── Data for processing ──

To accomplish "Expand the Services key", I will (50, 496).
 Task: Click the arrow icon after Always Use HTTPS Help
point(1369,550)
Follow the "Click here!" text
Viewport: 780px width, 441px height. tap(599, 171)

───
── Data for processing ──

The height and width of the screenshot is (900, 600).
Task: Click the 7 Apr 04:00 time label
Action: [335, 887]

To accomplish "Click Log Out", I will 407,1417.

───
── Data for processing ──

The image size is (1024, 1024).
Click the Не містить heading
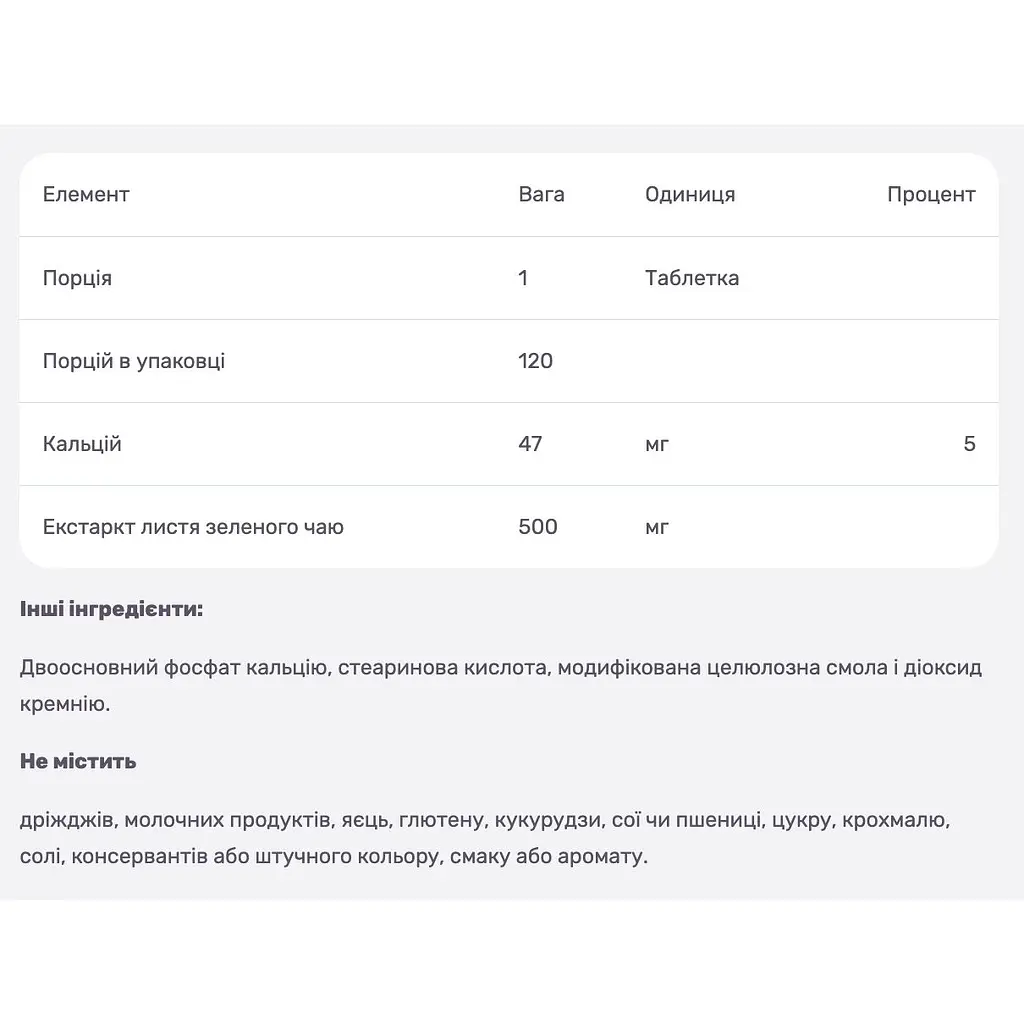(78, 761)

───

(What to produce) If a line of the listing contains "accomplish", count it; state the final number and nothing more.

(Answer for the task) 2